### Exercise
Copy word for word the stretch of items from the line containing "Given: Click the home icon in the tab strip" through the end of the items, leaving out the pictures.

### Records for processing
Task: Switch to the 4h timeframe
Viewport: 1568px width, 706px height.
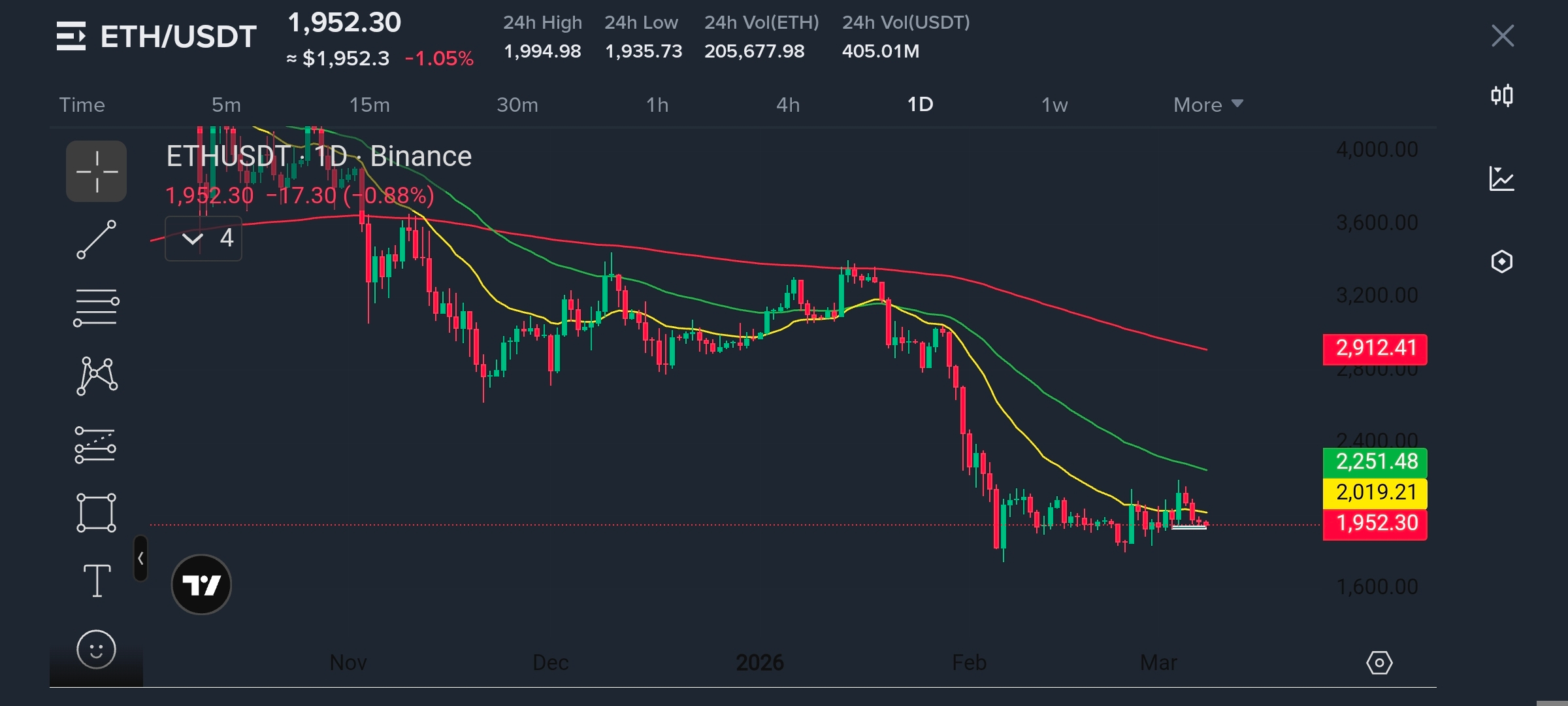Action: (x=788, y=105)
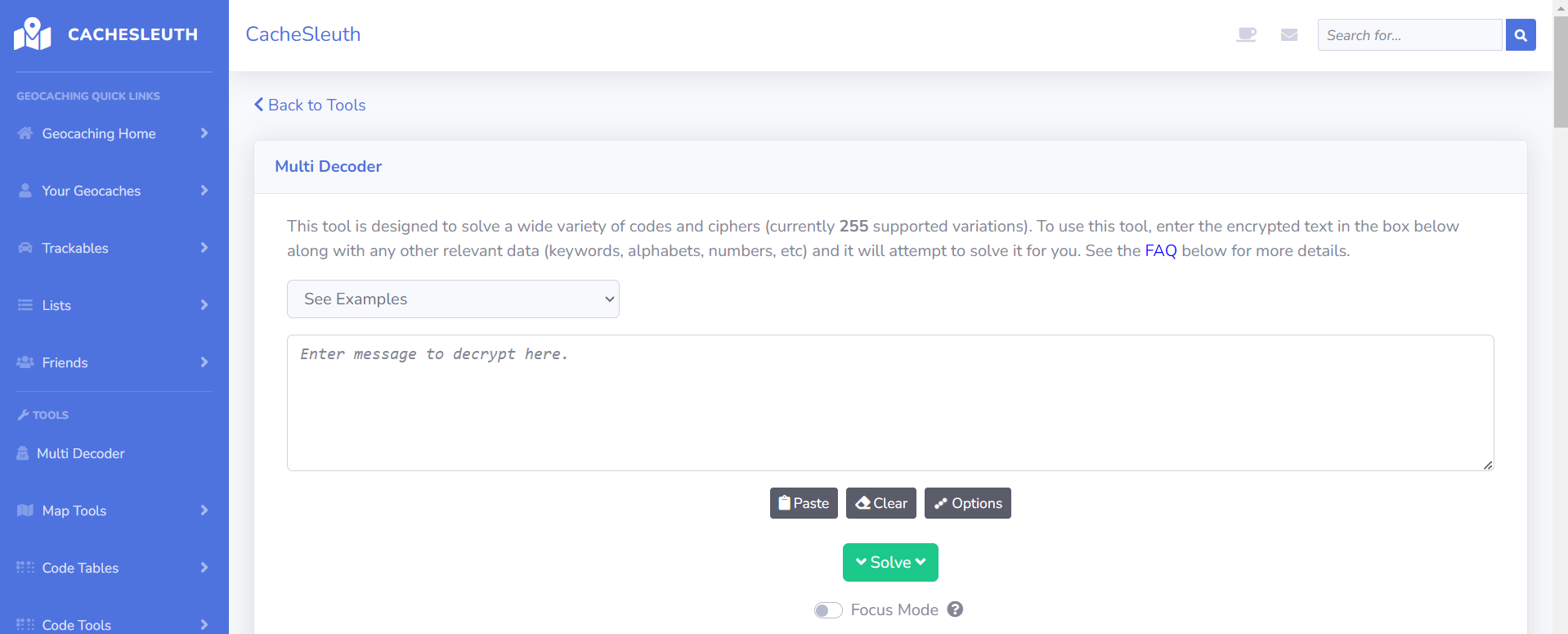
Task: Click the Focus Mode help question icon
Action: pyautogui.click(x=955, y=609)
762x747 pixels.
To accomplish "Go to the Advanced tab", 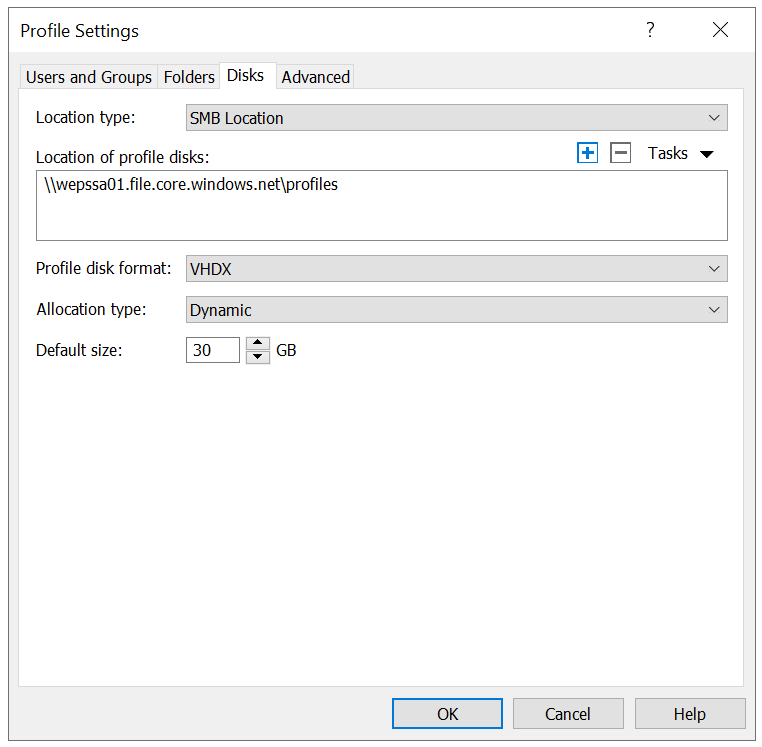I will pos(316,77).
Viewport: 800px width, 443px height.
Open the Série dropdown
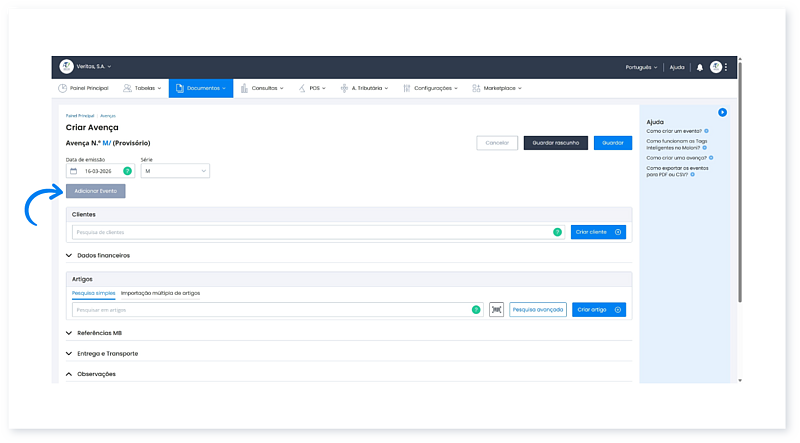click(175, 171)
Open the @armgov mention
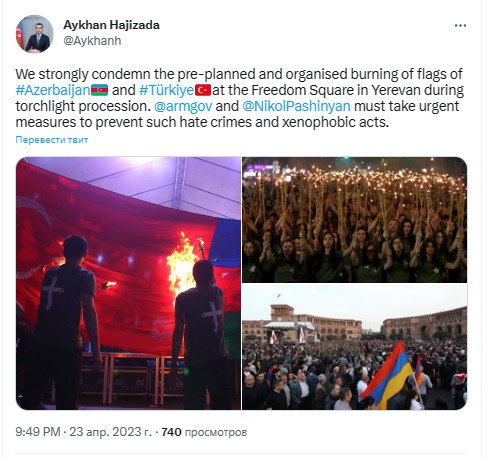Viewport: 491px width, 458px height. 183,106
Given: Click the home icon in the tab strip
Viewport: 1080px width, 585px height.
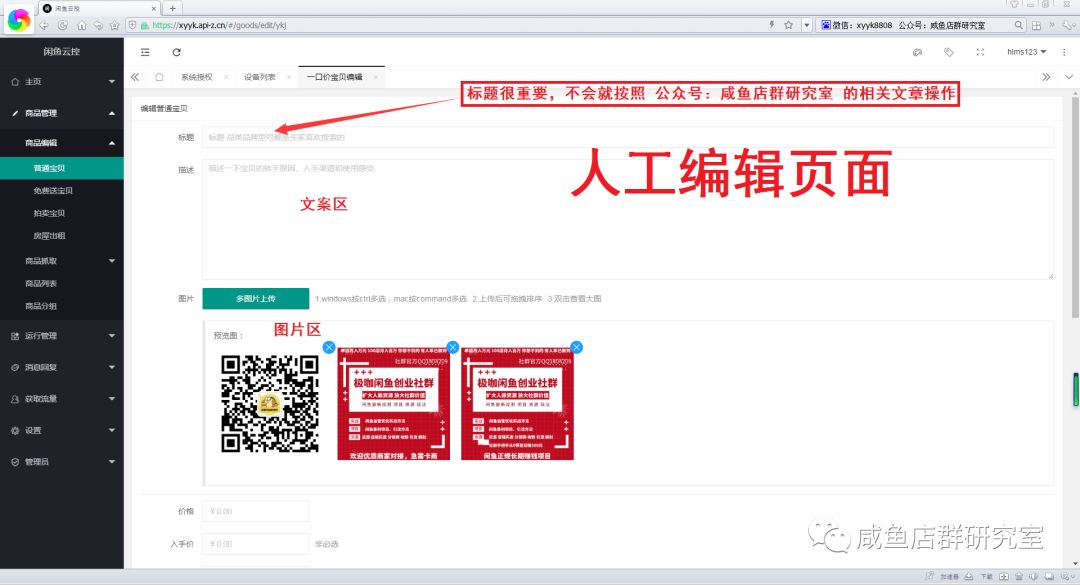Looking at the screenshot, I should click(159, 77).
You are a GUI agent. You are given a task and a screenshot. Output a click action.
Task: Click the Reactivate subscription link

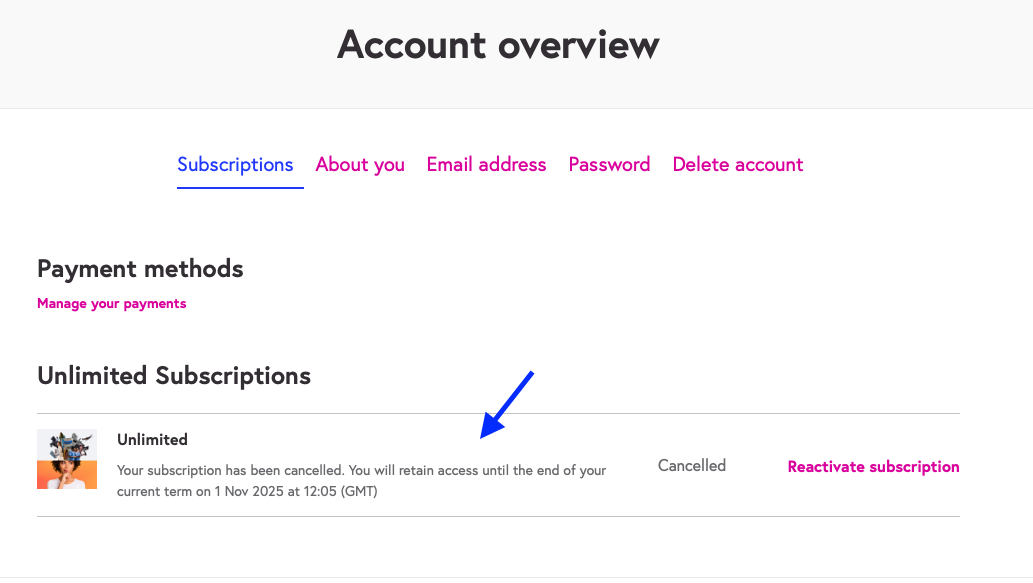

### In response
Given: Click the home icon in the tab strip
Viewport: 1080px width, 585px height.
Looking at the screenshot, I should click(159, 77).
You are a GUI agent. You are given a task and a screenshot. Output a click action.
Task: Click the Reactivate subscription link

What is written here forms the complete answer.